Дорогой Лев Давыдович, я — еврей, приехавший из России. В юности я был близок к революционному движению (партия Бунд). Затем я эмигрировал в Америку, где и живу уже много лет.

У меня остались в России близкие родственники. Среди них есть человек по имени Люшков, Генрих Самойлович, видный большевик, руководитель ЧК. Это тот самый Люшков, который, испугавшись за свою жизнь, 6 месяцев тому назад бежал из Хабаровска (Россия) в Японию. Об этом было напечатано во всех газетах. Оттуда (из Японии) он написал мне в Америку, прося меня приехать и помочь ему. Я поехал туда и помог ему, чем мог. Я отыскал адвоката, который позаботился бы о том, чтобы его не выслали обратно к Советам, и дал ему немного денег.
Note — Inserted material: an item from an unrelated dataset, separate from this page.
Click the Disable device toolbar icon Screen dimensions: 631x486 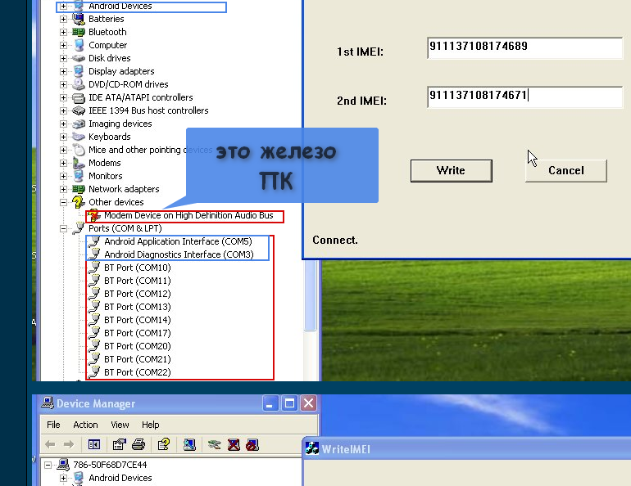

Почему я пишу обо всем этом Вам? Потому что я узнал от Л юшкова, что в Вашей организации есть опасный агент-провокатор. Я больше не революционер, но я честный человек. А честные люди относятся определенным образом к агентам-провока-торам. Вот что я узнал от Люшкова:

Всей деятельностью против старых большевиков в России ведал Молчанов, начальник тайного ведомства. Он готовил в Москве суд над Зиновьевым. А Люшков работал у Молчанова помощником. После ареста Ягоды Люшкова перевели в Хабаровск и назначили начальником политической полиции и помощником генерала Блюхера. А тем временем Молчанов и все прочие высшие офицеры тайной полиции, служившие под Ягодой, были расстреляны по приказу Сталина. Люшков понял, что близок и его час, и бежал в Японию.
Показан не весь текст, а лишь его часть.